ASSIGNMENT:
Retype the data below in full, keeping every character as it is.

Collected data
+ + + + + + +

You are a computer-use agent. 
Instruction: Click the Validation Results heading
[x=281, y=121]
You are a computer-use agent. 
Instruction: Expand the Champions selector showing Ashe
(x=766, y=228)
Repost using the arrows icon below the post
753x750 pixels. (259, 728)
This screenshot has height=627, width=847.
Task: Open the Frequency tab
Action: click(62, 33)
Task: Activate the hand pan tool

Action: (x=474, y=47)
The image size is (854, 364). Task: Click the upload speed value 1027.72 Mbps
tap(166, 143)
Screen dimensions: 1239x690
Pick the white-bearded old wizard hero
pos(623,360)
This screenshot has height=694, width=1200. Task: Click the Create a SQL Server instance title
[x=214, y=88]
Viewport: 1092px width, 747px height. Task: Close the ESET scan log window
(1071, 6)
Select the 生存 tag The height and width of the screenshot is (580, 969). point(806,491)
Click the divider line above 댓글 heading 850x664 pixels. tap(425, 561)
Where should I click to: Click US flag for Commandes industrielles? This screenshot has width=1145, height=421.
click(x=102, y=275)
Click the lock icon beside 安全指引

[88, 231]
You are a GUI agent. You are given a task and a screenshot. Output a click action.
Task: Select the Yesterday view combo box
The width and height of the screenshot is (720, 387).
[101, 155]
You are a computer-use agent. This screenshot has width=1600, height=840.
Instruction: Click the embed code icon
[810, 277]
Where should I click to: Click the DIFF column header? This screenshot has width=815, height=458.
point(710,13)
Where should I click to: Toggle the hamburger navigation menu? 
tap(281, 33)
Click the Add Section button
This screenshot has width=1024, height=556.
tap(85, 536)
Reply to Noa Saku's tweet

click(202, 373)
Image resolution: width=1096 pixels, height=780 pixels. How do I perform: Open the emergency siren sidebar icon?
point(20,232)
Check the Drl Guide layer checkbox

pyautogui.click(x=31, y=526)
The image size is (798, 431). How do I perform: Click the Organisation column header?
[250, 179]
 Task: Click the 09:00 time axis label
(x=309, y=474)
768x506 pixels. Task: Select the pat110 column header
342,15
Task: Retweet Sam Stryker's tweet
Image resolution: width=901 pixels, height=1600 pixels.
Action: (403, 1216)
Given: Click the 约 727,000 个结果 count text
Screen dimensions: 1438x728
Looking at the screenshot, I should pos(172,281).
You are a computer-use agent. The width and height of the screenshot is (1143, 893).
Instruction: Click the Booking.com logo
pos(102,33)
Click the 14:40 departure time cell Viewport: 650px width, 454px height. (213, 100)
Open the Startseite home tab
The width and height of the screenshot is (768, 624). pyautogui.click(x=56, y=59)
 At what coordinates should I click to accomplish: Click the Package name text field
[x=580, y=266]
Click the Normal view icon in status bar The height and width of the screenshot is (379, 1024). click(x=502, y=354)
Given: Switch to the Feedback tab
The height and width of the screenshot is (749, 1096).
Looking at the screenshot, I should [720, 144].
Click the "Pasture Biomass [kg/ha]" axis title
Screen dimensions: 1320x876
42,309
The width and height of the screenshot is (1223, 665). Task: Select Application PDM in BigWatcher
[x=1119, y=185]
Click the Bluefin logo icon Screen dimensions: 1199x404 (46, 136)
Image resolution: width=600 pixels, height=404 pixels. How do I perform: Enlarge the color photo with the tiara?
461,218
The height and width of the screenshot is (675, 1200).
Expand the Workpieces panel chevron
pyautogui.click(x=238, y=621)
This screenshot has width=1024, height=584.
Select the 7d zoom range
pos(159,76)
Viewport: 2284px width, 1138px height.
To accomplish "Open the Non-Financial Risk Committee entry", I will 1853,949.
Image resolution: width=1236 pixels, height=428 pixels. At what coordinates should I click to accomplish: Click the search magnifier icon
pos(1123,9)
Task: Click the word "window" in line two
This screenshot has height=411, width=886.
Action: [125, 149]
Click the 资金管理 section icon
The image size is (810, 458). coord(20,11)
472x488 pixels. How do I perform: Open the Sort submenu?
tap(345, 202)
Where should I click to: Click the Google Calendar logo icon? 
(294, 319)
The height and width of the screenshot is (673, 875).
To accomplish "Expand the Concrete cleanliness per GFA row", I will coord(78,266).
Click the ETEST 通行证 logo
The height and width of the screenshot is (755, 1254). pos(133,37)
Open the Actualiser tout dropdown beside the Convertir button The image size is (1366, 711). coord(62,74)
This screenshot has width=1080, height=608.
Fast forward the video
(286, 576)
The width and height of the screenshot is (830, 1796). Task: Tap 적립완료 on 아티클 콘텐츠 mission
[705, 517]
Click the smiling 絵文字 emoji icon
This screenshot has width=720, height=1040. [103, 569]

+ + + + + + +

SOLUTION TO THIS PROBLEM:
You are a computer-use agent. 
Instruction: Click the Validation Results heading
[x=281, y=121]
You are a computer-use agent. 
Instruction: Expand the Champions selector showing Ashe
(x=766, y=228)
Repost using the arrows icon below the post
753x750 pixels. (259, 728)
This screenshot has height=627, width=847.
Task: Open the Frequency tab
Action: click(62, 33)
Task: Activate the hand pan tool

Action: (x=474, y=47)
The image size is (854, 364). Task: Click the upload speed value 1027.72 Mbps
tap(166, 143)
Screen dimensions: 1239x690
Pick the white-bearded old wizard hero
pos(623,360)
This screenshot has height=694, width=1200. Task: Click the Create a SQL Server instance title
[x=214, y=88]
Viewport: 1092px width, 747px height. Task: Close the ESET scan log window
(1071, 6)
Select the 生存 tag The height and width of the screenshot is (580, 969). point(806,491)
Click the divider line above 댓글 heading 850x664 pixels. tap(425, 561)
Where should I click to: Click US flag for Commandes industrielles? This screenshot has width=1145, height=421.
click(x=102, y=275)
Click the lock icon beside 安全指引

[88, 231]
You are a GUI agent. You are given a task and a screenshot. Output a click action.
Task: Select the Yesterday view combo box
The width and height of the screenshot is (720, 387).
[101, 155]
You are a computer-use agent. This screenshot has width=1600, height=840.
Instruction: Click the embed code icon
[810, 277]
Where should I click to: Click the DIFF column header? This screenshot has width=815, height=458.
point(710,13)
Where should I click to: Toggle the hamburger navigation menu? 
tap(281, 33)
Click the Add Section button
This screenshot has width=1024, height=556.
tap(85, 536)
Reply to Noa Saku's tweet

click(202, 373)
Image resolution: width=1096 pixels, height=780 pixels. How do I perform: Open the emergency siren sidebar icon?
point(20,232)
Check the Drl Guide layer checkbox

pyautogui.click(x=31, y=526)
The image size is (798, 431). How do I perform: Click the Organisation column header?
[250, 179]
 Task: Click the 09:00 time axis label
(x=309, y=474)
768x506 pixels. Task: Select the pat110 column header
342,15
Task: Retweet Sam Stryker's tweet
Image resolution: width=901 pixels, height=1600 pixels.
Action: (403, 1216)
Given: Click the 约 727,000 个结果 count text
Screen dimensions: 1438x728
Looking at the screenshot, I should pos(172,281).
You are a computer-use agent. The width and height of the screenshot is (1143, 893).
Instruction: Click the Booking.com logo
pos(102,33)
Click the 14:40 departure time cell Viewport: 650px width, 454px height. (213, 100)
Open the Startseite home tab
The width and height of the screenshot is (768, 624). pyautogui.click(x=56, y=59)
 At what coordinates should I click to accomplish: Click the Package name text field
[x=580, y=266]
Click the Normal view icon in status bar The height and width of the screenshot is (379, 1024). click(x=502, y=354)
Given: Switch to the Feedback tab
The height and width of the screenshot is (749, 1096).
Looking at the screenshot, I should [720, 144].
Click the "Pasture Biomass [kg/ha]" axis title
Screen dimensions: 1320x876
42,309
The width and height of the screenshot is (1223, 665). Task: Select Application PDM in BigWatcher
[x=1119, y=185]
Click the Bluefin logo icon Screen dimensions: 1199x404 (46, 136)
Image resolution: width=600 pixels, height=404 pixels. How do I perform: Enlarge the color photo with the tiara?
461,218
The height and width of the screenshot is (675, 1200).
Expand the Workpieces panel chevron
pyautogui.click(x=238, y=621)
This screenshot has width=1024, height=584.
Select the 7d zoom range
pos(159,76)
Viewport: 2284px width, 1138px height.
To accomplish "Open the Non-Financial Risk Committee entry", I will 1853,949.
Image resolution: width=1236 pixels, height=428 pixels. At what coordinates should I click to accomplish: Click the search magnifier icon
pos(1123,9)
Task: Click the word "window" in line two
This screenshot has height=411, width=886.
Action: [125, 149]
Click the 资金管理 section icon
The image size is (810, 458). coord(20,11)
472x488 pixels. How do I perform: Open the Sort submenu?
tap(345, 202)
Where should I click to: Click the Google Calendar logo icon? 
(294, 319)
The height and width of the screenshot is (673, 875).
To accomplish "Expand the Concrete cleanliness per GFA row", I will coord(78,266).
Click the ETEST 通行证 logo
The height and width of the screenshot is (755, 1254). pos(133,37)
Open the Actualiser tout dropdown beside the Convertir button The image size is (1366, 711). coord(62,74)
This screenshot has width=1080, height=608.
Fast forward the video
(286, 576)
The width and height of the screenshot is (830, 1796). Task: Tap 적립완료 on 아티클 콘텐츠 mission
[705, 517]
Click the smiling 絵文字 emoji icon
This screenshot has width=720, height=1040. [103, 569]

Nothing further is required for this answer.